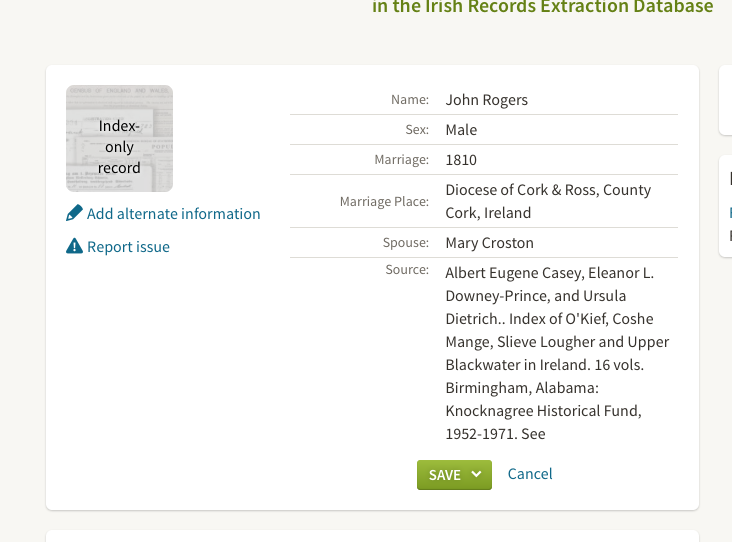Click the Irish Records Extraction Database heading
Viewport: 732px width, 542px height.
[542, 8]
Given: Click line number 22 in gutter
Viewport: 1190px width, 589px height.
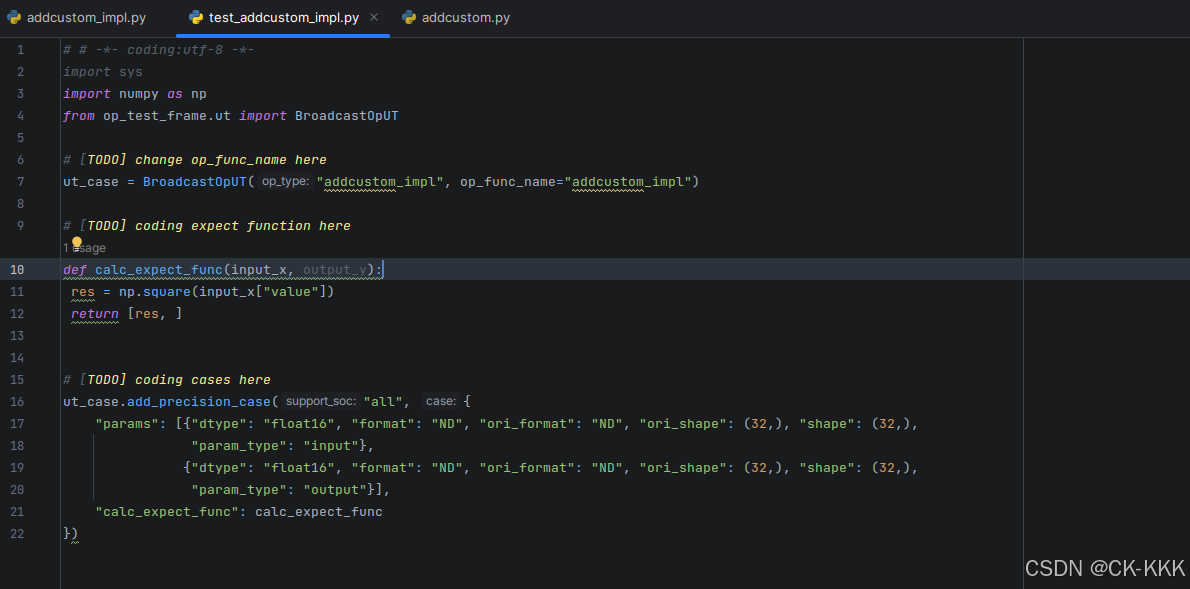Looking at the screenshot, I should pos(19,534).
++++
AIM OF THE EXERCISE = Your task is to write out, exactly and without pictures, only the lines from the one holding "Given: Click line number 22 in gutter" to the last line of the data.

ANSWER TO THIS TASK =
Given: Click line number 22 in gutter
Viewport: 1190px width, 589px height.
Looking at the screenshot, I should pos(19,534).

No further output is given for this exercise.